After all, he'd spent 48 years as a TV news reporter on the scene in Southern California for plane crashes, earthquake­s, celebrity murder trials and more.

But when he retired in June 2020, Lopez, 74, knew he didn't want to write the kind of stuff that often fills a reporter's memoir.

“There've been some terrific TV reporters and radio reporters and newspaper reporters that have written their memoirs,” Lopez says. “But I didn't want this to be, `And then I covered this, and then this happened, and this was behind the scenes.'

“I read too many of those books and I had an interestin­g life,” he says. “My father was quite a character.
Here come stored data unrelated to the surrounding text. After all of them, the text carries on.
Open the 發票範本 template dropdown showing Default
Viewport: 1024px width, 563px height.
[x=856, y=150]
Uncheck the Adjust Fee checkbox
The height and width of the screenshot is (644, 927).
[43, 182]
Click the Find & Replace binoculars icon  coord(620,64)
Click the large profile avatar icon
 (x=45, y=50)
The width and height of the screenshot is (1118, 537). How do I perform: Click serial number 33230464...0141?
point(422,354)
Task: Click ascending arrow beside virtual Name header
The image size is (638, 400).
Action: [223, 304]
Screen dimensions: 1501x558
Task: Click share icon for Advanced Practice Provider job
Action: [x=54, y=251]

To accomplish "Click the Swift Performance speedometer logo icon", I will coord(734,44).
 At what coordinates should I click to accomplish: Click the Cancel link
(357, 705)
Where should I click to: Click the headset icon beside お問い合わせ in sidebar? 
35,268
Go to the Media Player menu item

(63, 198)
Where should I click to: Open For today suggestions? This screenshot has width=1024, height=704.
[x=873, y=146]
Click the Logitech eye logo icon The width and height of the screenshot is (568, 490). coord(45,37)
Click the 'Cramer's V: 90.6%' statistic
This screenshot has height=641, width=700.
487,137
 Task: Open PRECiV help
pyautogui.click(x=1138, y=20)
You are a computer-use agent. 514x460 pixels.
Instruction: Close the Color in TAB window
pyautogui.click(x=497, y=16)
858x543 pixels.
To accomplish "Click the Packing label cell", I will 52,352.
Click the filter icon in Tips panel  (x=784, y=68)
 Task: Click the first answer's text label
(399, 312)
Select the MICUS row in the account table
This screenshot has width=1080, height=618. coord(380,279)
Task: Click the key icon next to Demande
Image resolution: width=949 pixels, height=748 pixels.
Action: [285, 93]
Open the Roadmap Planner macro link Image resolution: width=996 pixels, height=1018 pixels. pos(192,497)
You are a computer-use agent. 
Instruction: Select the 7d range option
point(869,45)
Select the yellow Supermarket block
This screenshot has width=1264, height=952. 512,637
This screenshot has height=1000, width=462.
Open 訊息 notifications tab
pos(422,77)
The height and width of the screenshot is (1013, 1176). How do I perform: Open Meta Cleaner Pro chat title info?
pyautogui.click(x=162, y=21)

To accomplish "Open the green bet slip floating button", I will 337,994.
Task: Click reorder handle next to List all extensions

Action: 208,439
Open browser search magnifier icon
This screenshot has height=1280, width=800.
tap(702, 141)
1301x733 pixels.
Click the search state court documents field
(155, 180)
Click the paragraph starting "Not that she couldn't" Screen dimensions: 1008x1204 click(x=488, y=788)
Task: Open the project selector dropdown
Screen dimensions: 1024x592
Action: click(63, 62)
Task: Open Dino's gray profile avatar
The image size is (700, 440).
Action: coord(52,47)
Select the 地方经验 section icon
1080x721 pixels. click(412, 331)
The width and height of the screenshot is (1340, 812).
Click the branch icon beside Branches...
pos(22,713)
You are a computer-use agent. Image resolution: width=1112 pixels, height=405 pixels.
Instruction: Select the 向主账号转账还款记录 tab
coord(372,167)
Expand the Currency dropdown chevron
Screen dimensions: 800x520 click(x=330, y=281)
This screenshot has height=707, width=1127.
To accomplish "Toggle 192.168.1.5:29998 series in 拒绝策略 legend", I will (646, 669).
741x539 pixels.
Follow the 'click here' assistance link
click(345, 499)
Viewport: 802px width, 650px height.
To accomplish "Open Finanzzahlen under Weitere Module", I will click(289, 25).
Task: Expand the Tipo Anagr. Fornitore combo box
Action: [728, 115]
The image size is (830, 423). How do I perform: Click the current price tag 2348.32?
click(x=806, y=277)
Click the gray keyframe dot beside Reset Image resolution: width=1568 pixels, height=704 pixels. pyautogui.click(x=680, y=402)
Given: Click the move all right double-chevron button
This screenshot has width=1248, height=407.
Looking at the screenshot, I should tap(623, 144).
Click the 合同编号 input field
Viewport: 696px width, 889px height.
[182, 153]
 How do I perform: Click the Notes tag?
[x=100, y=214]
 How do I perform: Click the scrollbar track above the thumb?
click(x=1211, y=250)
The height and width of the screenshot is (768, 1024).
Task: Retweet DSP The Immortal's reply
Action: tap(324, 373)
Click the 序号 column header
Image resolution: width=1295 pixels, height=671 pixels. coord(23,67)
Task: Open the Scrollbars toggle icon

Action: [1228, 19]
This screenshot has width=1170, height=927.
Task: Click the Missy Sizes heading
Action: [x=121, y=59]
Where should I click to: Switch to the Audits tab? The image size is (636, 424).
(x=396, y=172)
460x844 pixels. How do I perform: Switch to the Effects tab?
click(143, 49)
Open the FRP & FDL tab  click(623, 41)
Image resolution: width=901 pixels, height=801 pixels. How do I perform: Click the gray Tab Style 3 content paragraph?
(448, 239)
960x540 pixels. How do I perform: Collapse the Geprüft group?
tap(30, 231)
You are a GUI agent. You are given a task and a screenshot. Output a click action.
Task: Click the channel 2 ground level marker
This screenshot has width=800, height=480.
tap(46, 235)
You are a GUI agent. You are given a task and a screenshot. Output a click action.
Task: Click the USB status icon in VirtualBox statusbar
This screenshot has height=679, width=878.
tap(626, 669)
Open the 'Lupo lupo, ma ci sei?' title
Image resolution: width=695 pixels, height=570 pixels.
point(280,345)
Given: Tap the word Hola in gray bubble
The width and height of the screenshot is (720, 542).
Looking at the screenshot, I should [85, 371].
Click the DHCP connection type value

My mother, God bless her, was a saint. I was the oldest of eight.

“I wanted people to know what molded me, what made me become a success, if you will. What it was that happened early in my life that made me become, you know, the aggressive reporter that I was known to become.

“I wanted to find a way to blend that in and make it an interestin­g read,” Lopez says. “Not just what I covered.”

“It's a Great Life If You Don't Weaken: Family, Faith, and 48 Years on Television” achieves Lopez's goal.

Yes, there are stories aplenty about many of the big stories he covered. He writes of William Bonin, the Freeway Killer, who confessed to him in jail, and the midair plane crash over Cerritos that killed 82. He shares stories from the O.J. Simpson murder trial and the L.A. riots, too.

There are also happy stories of growing up in South Gate and working at his father's upholstery shop on weekends and of falling in love and marrying his high school sweetheart, Elaine, and raising two children. There are harder times, too, losing Elaine, and soon after, his mother, too.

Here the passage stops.